The output should consist solely of the line containing "08 July 2026 (22, 2493)" and all lines after it through the final line of the entries below, reproduced exactly.

Records from a data source
# # # # # # #

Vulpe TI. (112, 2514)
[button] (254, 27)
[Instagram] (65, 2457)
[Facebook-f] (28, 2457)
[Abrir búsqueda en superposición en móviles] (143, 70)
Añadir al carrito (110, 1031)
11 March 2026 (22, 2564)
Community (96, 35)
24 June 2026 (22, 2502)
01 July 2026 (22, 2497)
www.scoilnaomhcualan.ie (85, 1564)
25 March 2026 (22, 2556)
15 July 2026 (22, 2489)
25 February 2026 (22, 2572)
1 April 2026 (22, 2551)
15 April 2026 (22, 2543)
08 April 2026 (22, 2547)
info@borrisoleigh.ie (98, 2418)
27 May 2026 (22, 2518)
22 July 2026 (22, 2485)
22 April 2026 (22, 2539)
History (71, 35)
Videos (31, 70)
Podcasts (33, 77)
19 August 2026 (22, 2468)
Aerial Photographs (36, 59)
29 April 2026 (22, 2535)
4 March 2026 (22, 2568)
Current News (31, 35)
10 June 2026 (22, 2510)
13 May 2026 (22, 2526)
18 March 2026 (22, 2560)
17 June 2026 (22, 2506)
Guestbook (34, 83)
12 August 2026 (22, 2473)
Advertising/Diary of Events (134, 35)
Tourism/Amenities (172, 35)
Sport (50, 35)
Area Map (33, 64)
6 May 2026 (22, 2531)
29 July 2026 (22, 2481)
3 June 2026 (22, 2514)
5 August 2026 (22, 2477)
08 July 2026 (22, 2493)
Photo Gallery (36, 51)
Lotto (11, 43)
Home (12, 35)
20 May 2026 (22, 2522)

# # # # # # #

● RESULT OF THIS EXERCISE:
08 July 2026 (22, 2493)
Photo Gallery (36, 51)
Lotto (11, 43)
Home (12, 35)
20 May 2026 (22, 2522)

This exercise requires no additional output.